NASA "Blue Marble" Shot (1972) by Apollo Astronaut Harrison Schmitt
The physicist Fred Hoyle predicted in 1948 that once a photograph of the entire earth was taken from outer space “a new idea as powerful as any in history will be let loose.” His words were prophetic. NASA’s famous “Blue Marble” shot, taken on the final Apollo manned moon mission in 1972, created a worldwide sensation when it was released. Nearly 50 years later, it remains the only image taken by astronauts of the entire globe and is believed to be one of the most widely reproduced photographs of all time. Our brilliantly illuminated planet, pictured looking up at Antarctica and the continent of Africa from below, does indeed appear like a giant blue glass marble set off against the inky blackness of space.
The photo op had not been part of the original mission plan. The shot was taken five hours into the flight, with the Apollo 17 spacecraft positioned so the entire planet was lit up as it sped toward the moon.
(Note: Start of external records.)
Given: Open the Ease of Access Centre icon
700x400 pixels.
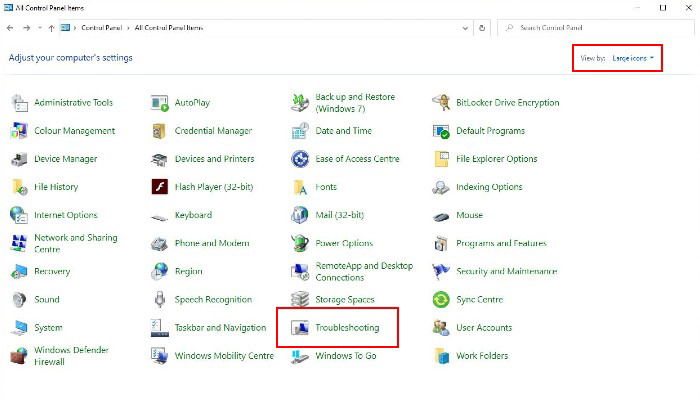Looking at the screenshot, I should [300, 159].
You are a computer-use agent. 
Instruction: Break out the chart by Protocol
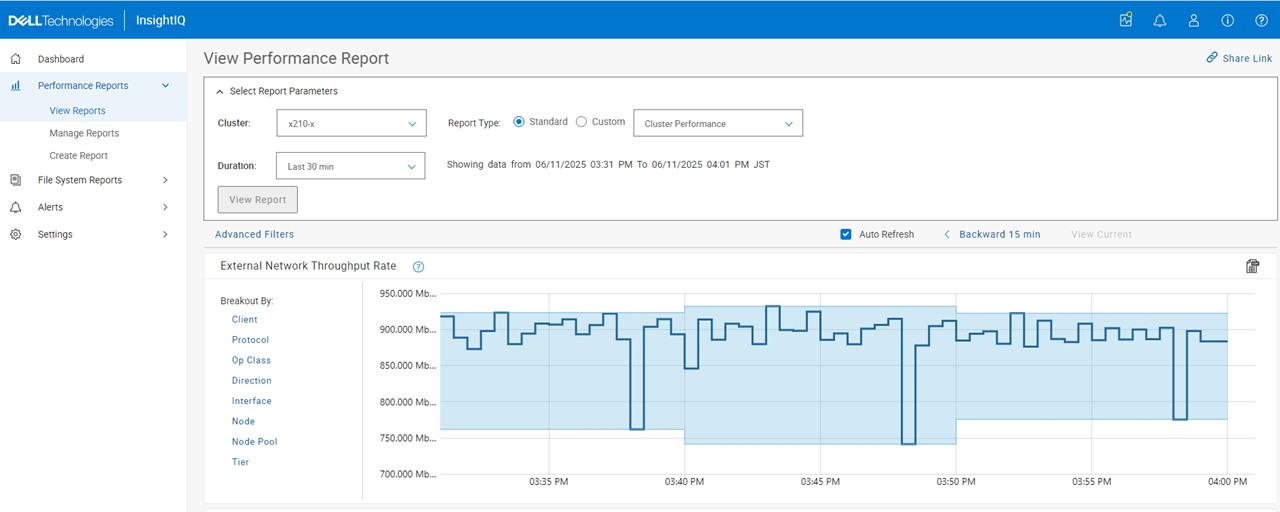250,340
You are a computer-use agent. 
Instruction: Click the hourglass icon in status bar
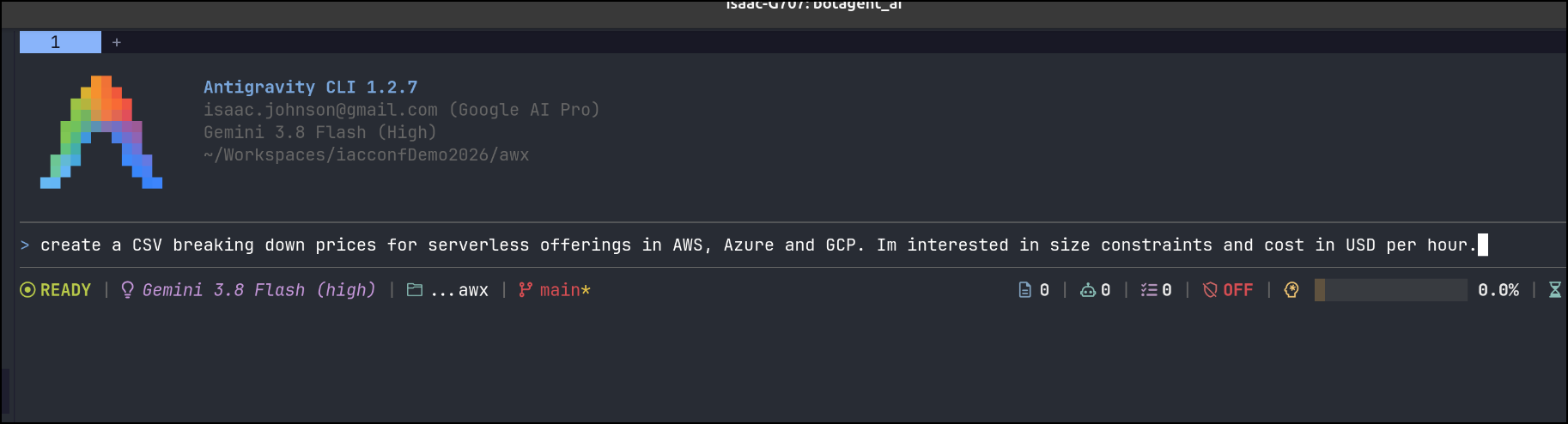[1555, 290]
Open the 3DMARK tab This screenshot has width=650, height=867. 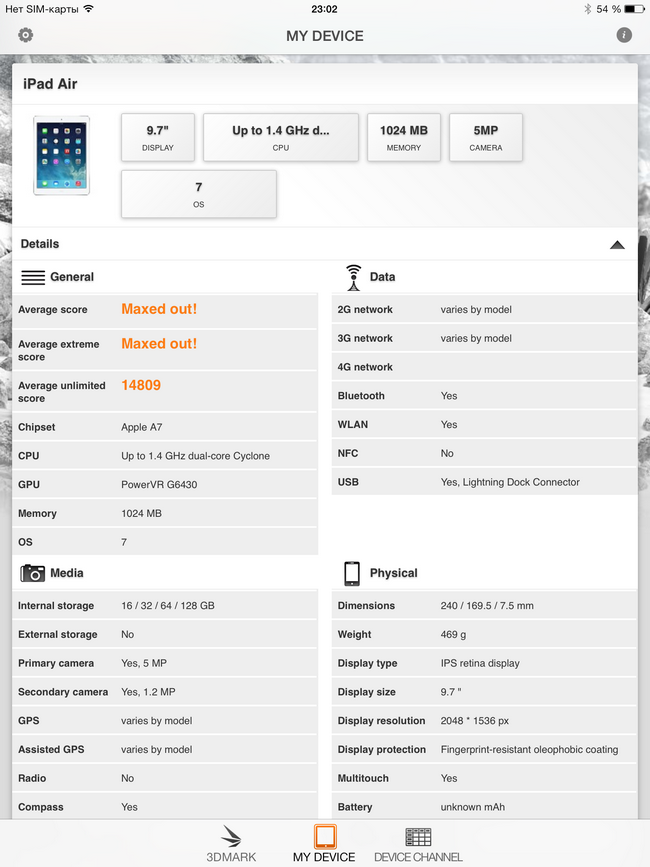pyautogui.click(x=231, y=844)
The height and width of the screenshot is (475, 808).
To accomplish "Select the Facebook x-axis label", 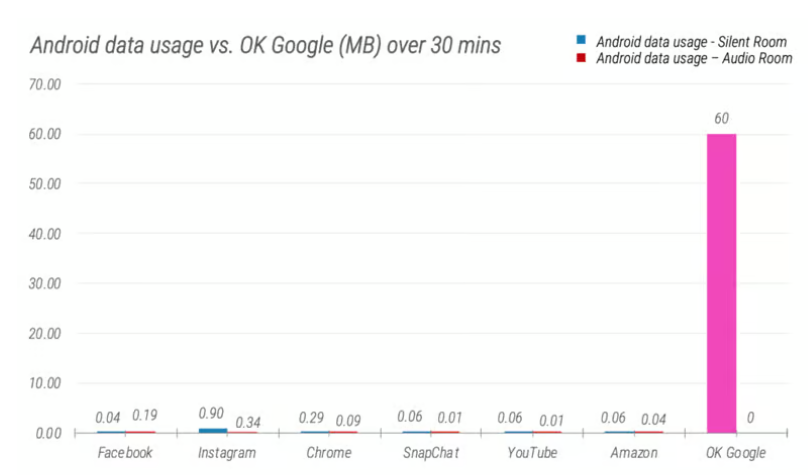I will [x=125, y=453].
Astronaut Harrison Schmitt* seized the opportunity to take the earth’s picture with a modified 70-mm Hasselblad – the only camera not stowed away for use later in the flight.
The curious thing is that the photo was published upside down. You would never know it to look at the image, because Antarctica appears at the bottom of the picture where you would expect it. However, the spacecraft was oriented in such a way that the South Pole was actually at the top of the world and the Arabian peninsula at the bottom when the picture was taken. The photographer was 28,000 miles from home in zero gravity and would have had no bodily sense of up and down. There is, of course, no particular reason why north should always be up and south down. Presumably NASA decided to adhere to earthly convention so as not to confuse people.
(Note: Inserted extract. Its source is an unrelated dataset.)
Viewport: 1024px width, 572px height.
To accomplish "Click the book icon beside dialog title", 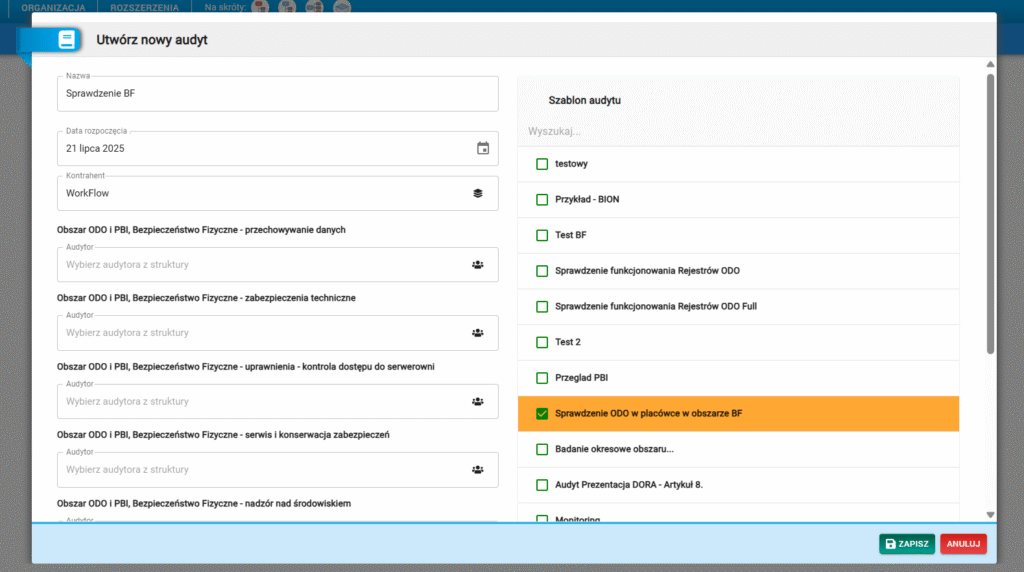I will click(x=67, y=40).
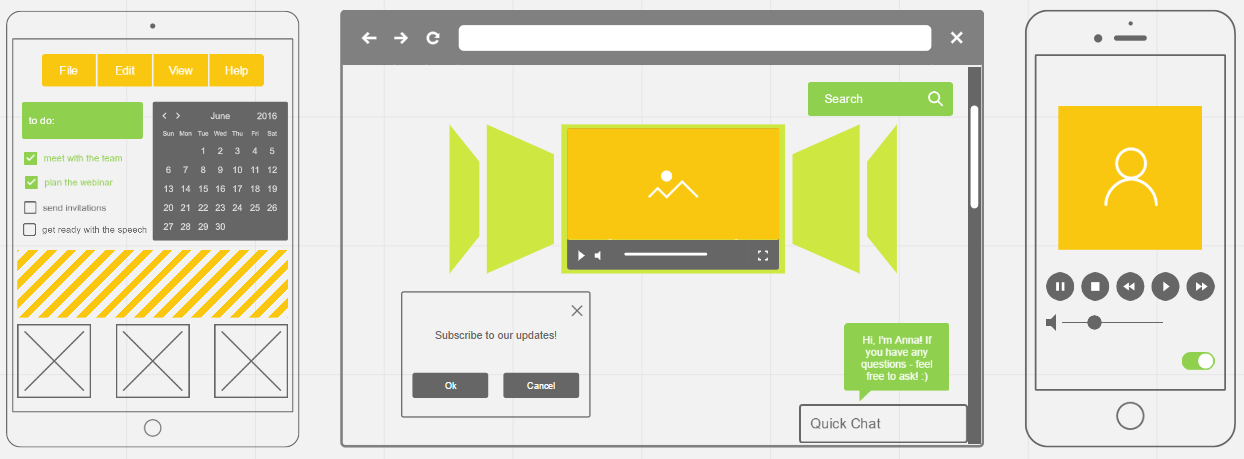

Humans have been mapping our world for some 16,000 years, but only in last few centuries has north been consistently positioned at the top. For example, although Christopher Columbus navigated by the North Star when he set sail for the New World, he thought of east as being the top of the world because he believed that was the direction of paradise. North only took top honors starting with the Mercator map in 1569, which attempted to account for the curvature of the earth on a two-dimensional surface. The map was especially useful for navigation, most of which took place in the northern hemisphere at that time, so it made sense to orient the map that way.
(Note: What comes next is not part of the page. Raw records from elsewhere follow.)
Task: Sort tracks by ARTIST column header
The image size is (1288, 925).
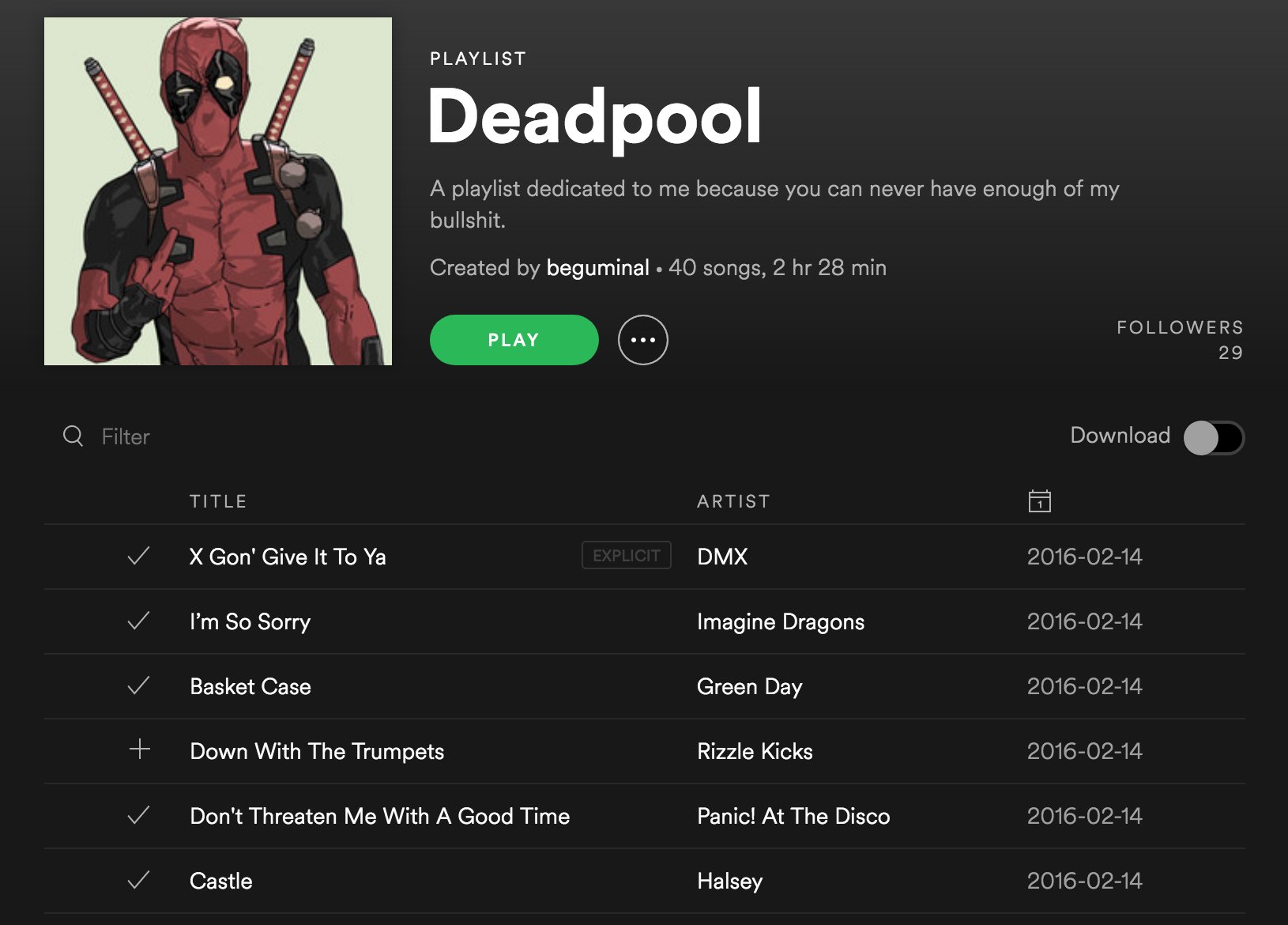Action: click(x=733, y=501)
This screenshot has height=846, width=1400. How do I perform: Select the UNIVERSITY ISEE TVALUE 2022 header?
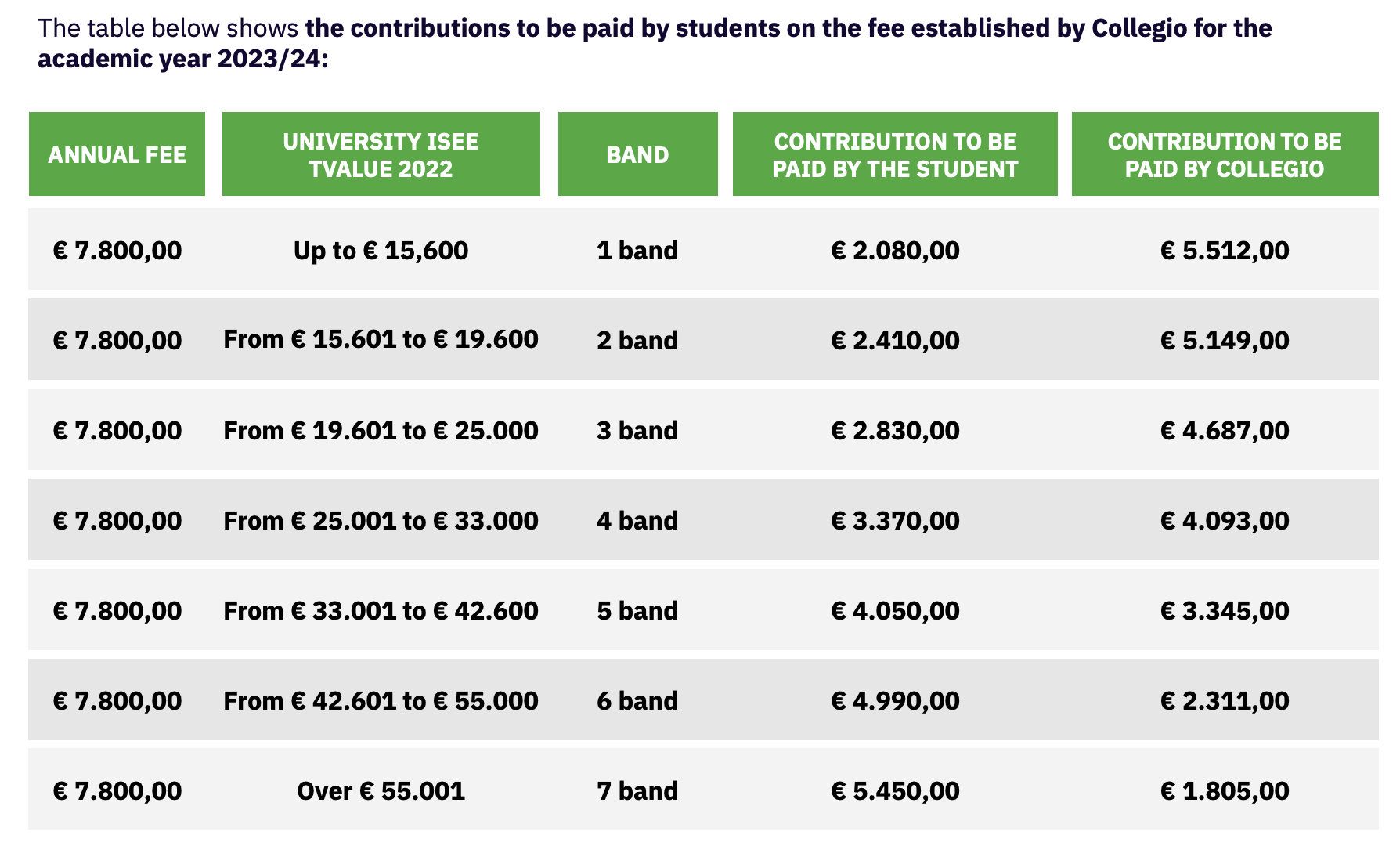(381, 154)
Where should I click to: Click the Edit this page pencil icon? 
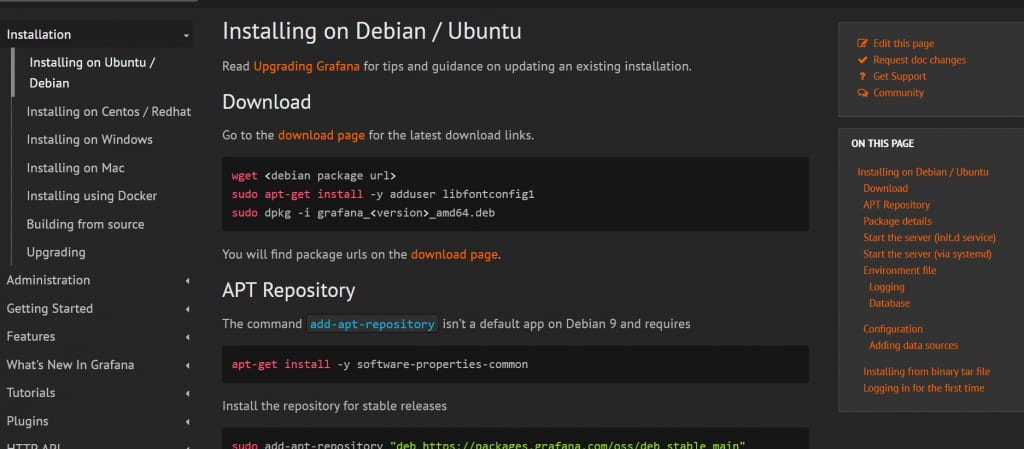click(863, 44)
To what extent is our basic orientation in space and time simply a matter of convention? Granted, “up” and “down” are arbitrary designations if you are looking at a map. But is there some fundamental alignment of direction with the sun and planets? The answer is yes and no. The planets all orbit the sun on the same plane in the direction of its rotation: counterclockwise when viewed from the sun’s north pole. And the planets rotate on their axes in this same direction, with the notable exception of Venus and of Uranus. Uranus rotates on its side, possibly because it got knocked off its pins after colliding with an earth-sized object long ago. A collision may also explain why Venus’ north and south poles are essentially the reverse of most other planets relative to the plane of the Solar System. The so-called ecliptic, which is defined by the orbits of the planets around the sun, is at a 63° angle to the Milky Way, and the universe as a whole appears to be a complete jumble. If you whipped out your Hasselblad to take a 360° picture of the entire universe, there is no way you could determine which way is up and which is down.
*Schmitt’s fellow Apollo 17 astronauts, Eugene Cernan and Ron Evans, also claimed to have taken the shot, but evidence suggests Schmitt, a geologist by training, was most likely the photographer.